→ **EXERCISE GOAL**: The required output is a number: how many lines of the data below include the string "header".

══════════

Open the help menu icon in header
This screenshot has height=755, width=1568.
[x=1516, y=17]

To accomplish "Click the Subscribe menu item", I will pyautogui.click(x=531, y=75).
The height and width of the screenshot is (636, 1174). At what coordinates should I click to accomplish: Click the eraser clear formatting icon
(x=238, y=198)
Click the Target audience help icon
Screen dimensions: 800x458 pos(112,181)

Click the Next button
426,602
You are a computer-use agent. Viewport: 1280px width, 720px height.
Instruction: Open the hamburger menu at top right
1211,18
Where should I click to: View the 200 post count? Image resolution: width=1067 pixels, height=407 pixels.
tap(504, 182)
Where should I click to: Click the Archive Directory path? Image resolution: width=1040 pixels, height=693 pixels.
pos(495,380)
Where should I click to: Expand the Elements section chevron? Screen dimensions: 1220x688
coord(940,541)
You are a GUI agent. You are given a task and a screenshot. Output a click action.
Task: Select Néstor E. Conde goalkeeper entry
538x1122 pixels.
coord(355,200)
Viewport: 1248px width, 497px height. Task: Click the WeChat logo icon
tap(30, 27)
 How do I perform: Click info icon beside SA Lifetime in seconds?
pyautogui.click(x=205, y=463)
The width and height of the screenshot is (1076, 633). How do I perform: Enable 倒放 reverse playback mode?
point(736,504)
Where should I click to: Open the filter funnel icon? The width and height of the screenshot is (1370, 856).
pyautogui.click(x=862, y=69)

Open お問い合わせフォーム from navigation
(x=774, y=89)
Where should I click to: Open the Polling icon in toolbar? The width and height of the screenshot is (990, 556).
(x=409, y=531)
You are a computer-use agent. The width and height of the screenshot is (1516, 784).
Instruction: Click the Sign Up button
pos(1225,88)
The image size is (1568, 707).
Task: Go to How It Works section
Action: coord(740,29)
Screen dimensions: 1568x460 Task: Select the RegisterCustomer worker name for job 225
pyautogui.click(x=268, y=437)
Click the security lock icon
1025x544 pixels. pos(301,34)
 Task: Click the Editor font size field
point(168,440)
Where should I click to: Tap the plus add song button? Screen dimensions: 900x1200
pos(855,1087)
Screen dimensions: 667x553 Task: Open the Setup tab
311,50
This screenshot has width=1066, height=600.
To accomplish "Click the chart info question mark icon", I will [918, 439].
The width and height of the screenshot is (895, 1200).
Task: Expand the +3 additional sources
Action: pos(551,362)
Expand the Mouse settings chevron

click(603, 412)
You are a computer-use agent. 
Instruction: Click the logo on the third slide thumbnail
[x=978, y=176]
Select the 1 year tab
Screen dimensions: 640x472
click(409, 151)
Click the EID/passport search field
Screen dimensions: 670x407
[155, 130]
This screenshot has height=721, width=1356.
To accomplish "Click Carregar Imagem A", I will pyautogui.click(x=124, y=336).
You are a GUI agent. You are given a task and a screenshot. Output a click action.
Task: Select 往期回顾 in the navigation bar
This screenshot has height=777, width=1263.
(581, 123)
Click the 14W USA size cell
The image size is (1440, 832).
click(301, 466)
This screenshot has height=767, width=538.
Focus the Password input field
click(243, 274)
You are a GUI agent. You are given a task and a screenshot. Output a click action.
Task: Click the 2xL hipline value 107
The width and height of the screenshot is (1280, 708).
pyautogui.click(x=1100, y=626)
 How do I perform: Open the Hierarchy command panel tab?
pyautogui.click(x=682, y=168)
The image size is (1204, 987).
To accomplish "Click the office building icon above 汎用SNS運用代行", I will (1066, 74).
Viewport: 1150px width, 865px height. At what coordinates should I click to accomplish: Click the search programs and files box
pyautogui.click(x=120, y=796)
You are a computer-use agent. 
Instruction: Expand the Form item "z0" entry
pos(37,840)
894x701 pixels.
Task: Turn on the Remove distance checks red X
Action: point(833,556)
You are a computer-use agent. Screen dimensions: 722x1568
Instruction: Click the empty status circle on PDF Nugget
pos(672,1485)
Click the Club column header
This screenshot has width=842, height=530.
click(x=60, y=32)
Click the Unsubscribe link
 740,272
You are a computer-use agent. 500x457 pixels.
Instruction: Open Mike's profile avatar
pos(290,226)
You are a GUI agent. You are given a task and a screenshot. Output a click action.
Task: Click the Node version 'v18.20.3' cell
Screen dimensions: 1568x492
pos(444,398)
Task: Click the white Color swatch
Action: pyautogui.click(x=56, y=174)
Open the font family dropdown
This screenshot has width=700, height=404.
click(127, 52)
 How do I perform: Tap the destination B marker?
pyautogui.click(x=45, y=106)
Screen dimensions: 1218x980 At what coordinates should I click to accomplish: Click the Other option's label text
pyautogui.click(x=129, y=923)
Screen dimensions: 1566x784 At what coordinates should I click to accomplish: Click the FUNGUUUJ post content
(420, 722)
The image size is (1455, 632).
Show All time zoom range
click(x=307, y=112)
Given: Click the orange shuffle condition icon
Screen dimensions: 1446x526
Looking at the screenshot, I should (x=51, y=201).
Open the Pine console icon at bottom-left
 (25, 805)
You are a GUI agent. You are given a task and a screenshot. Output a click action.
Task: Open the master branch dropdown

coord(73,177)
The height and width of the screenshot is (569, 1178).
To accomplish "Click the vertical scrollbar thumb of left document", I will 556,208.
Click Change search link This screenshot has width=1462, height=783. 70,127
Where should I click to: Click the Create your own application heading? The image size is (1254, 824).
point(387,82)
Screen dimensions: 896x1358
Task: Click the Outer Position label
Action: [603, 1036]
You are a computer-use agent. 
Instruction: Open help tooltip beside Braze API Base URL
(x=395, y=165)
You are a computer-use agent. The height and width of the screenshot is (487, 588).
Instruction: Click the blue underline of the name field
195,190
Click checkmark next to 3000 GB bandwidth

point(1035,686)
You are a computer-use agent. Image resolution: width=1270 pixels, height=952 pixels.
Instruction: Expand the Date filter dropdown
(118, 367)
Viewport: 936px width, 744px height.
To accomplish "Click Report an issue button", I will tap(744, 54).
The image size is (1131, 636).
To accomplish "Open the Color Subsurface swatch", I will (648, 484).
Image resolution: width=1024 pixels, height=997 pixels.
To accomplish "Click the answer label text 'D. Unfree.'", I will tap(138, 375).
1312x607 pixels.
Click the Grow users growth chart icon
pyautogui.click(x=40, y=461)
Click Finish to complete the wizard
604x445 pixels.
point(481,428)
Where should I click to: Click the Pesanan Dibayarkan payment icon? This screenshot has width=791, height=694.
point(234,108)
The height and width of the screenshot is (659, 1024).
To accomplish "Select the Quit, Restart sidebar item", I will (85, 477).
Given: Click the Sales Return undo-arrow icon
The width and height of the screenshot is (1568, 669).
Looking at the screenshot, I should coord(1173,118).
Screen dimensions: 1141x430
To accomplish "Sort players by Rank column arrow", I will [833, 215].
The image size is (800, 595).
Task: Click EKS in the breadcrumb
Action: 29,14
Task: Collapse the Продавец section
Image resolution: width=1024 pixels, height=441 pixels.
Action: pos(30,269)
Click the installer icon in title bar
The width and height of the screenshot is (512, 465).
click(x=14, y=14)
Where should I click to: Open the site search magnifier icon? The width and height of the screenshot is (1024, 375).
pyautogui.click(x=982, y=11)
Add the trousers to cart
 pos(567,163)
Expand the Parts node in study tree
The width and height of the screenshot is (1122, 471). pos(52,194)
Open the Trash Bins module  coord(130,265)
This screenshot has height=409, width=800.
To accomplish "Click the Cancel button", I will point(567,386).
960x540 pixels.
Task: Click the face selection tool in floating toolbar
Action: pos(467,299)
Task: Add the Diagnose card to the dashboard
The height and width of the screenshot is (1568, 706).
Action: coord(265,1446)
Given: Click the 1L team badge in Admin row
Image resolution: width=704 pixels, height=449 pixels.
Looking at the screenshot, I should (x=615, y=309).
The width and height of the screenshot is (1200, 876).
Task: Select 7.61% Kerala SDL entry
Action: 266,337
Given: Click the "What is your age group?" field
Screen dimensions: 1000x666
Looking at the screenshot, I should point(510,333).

══════════

→ **RESPONSE BOX**: 2